Как она кричала на него тогда, в день «похищения» Нинки! Ты, орала, сам преступник, Турецкий! Ты хуже, ты хладнокровный убийца! У тебя семья гибнет, а ты не желаешь сделать даже самого маленького шага, чтобы прийти на помощь! На кой черт тебе все эти бандиты? Чем ты закончишь свою жизнь?! С кем?!"
Ну и привычный уже набор последних лет: эгоист, свинья, подонок, скотина… А ведь что-то в этом есть. Или вот – если б не любила, разве стала бы вспоминать про какую-то дурацкую мини-юбку?
Странно, что до сих пор еще не позвонила. Давно бы пора…
И тут запиликал Денискин «мобильник».
– Алло, Шура, это мы! У нас все в порядке! Мы хорошо устроились. Как ты знаешь, и проводили, и встретили прекрасно. Нинка побежала с дядей Степой к морю, а я пока боюсь, прохладно кажется… Как ты?
– Не бери в голову. Если что, вы будете в курсе.
– А что может быть? – забеспокоилась она.

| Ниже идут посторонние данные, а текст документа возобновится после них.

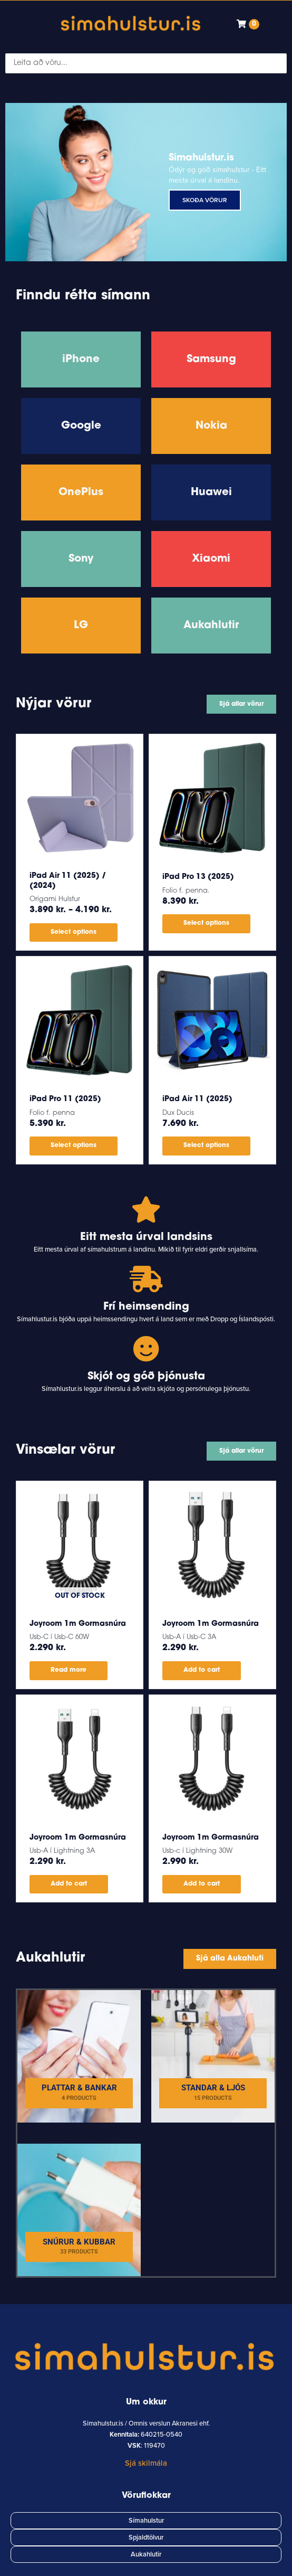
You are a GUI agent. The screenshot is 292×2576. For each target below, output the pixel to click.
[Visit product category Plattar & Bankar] (79, 2056)
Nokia (211, 426)
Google (81, 426)
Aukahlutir (211, 625)
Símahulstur (146, 2520)
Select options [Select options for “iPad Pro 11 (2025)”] (73, 1145)
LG (81, 625)
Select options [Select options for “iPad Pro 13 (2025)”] (206, 923)
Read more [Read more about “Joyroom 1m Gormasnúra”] (68, 1670)
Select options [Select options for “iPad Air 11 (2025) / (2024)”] (73, 932)
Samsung (211, 359)
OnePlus (81, 492)
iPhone (81, 359)
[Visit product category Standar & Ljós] (213, 2056)
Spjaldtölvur (146, 2537)
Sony (81, 559)
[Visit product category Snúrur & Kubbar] (79, 2210)
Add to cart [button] (201, 1670)
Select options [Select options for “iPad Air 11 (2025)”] (206, 1145)
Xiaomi (211, 559)
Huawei (211, 492)
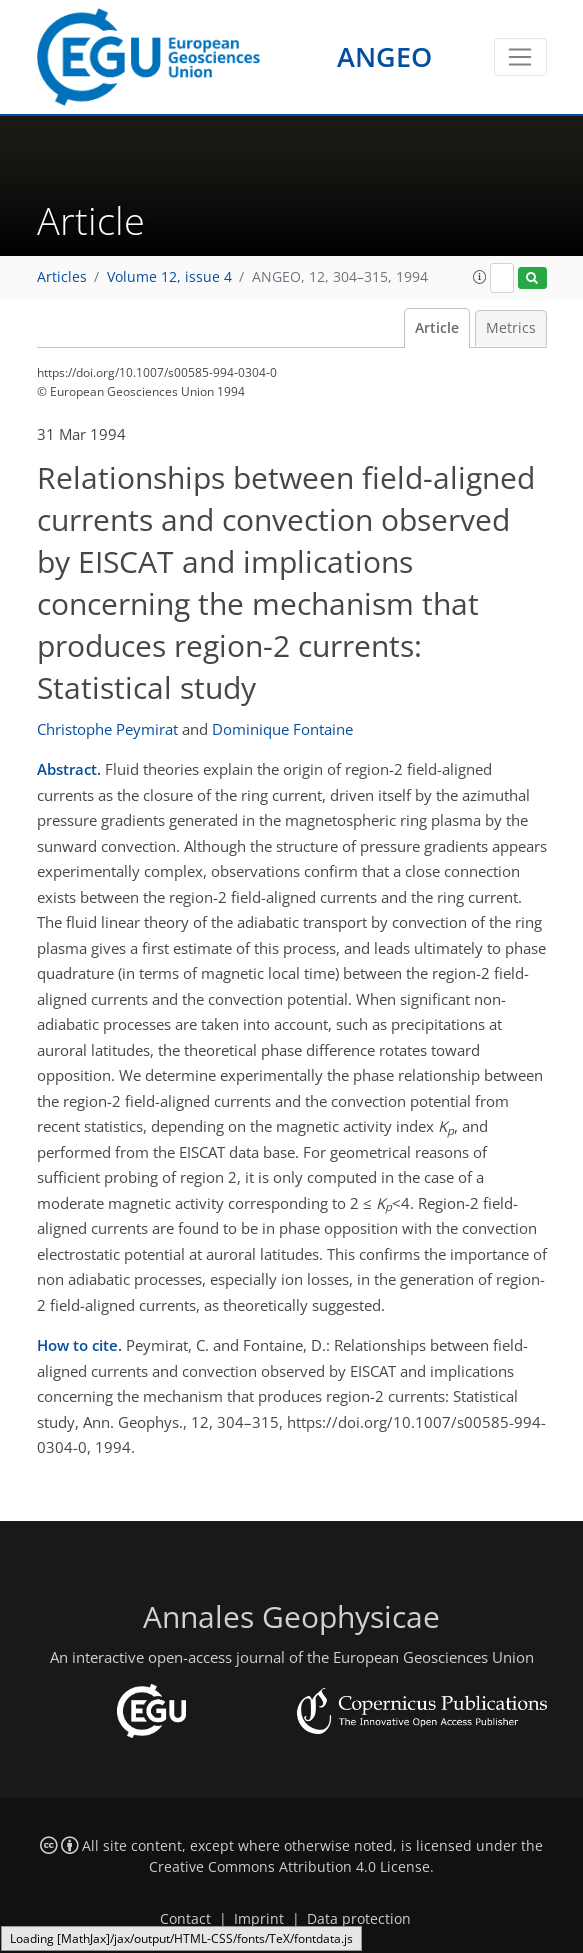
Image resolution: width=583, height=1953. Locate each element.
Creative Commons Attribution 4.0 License (289, 1867)
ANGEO (384, 56)
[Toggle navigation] (520, 57)
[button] (480, 277)
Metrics (511, 328)
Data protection (359, 1919)
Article (437, 328)
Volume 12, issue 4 (169, 277)
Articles (62, 277)
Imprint (259, 1919)
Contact (185, 1919)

– Думаю, ничего из ряда вон…
– Ты всегда был умницей, Шурик. Я уверена, что у тебя и на этот раз хватит ума и сил принять верное решение. Нинка просила передать, что она тебя очень любит.
– А жена?
– Турецкий, мне надоели твои провокационные вопросы! – более резко, чем следовало бы, ответила Ирина.
– Понял. Все.
– Да-да, пока.
И короткие гудки. Как там Биба поет? «Вот и весь, вот и весь разговор…»
Глава четырнадцатая
БОЛЬШОЙ ОБМЫВ
Только оказавшись в шумной и безалаберной компании, Турецкий действительно почувствовал свое одиночество.
Всем было отчего-то весело, ему – нет. Практически всех присутствующих мужчин он знал, большинство женщин – нет. В тысячу первый раз обсуждать с каждым вновь прибывающим гостем замечательные качества джипа «мерседес-бенц», стоящего во дворе, у подъезда, где сам хозяин встречал приезжавших, демонстрировал свой новый замечательный автомобиль, понуждая сделать хотя бы один круг по двору, чтобы почувствовать… что почувствовать – понятно, было уже неинтересно. И даже скучно. Больше того, тоскливо.
Сам Вячеслав находился уже в легком подпитии. Увидев приехавшего на служебной машине, которую он тут же и отпустил, Турецкого, Грязнов завопил так, будто не виделись по крайней мере полгода:
– Саня! Ну наконец-то! Умница! Самое время! А то мы с теми, кто прибыл пораньше, пропустили по маленькой, и я, как видишь, теперь демонстрирую тут! Ну как, а? Здорово?
Он почти силком заставил Турецкого забраться за руль, сам включил ему двигатель, нарочито внимательно послушал и приказал:
– Трогай! Можно! Давай по кругу!
Сам он сидел справа и рукой указывал, куда заворачивать, будто Александр в этом дворе, где Грязнов прожил едва ли не полжизни, был чужим.
Ну что говорить? Машина была, конечно, превосходной. Даже, можно сказать, редко превосходной. Грязнов раскачивался, будто танцевал вальс, и поглаживал любовно ладонью торпеду, приборный щиток, обивку салона. Он был влюблен в эту машину и всячески свои чувства демонстрировал.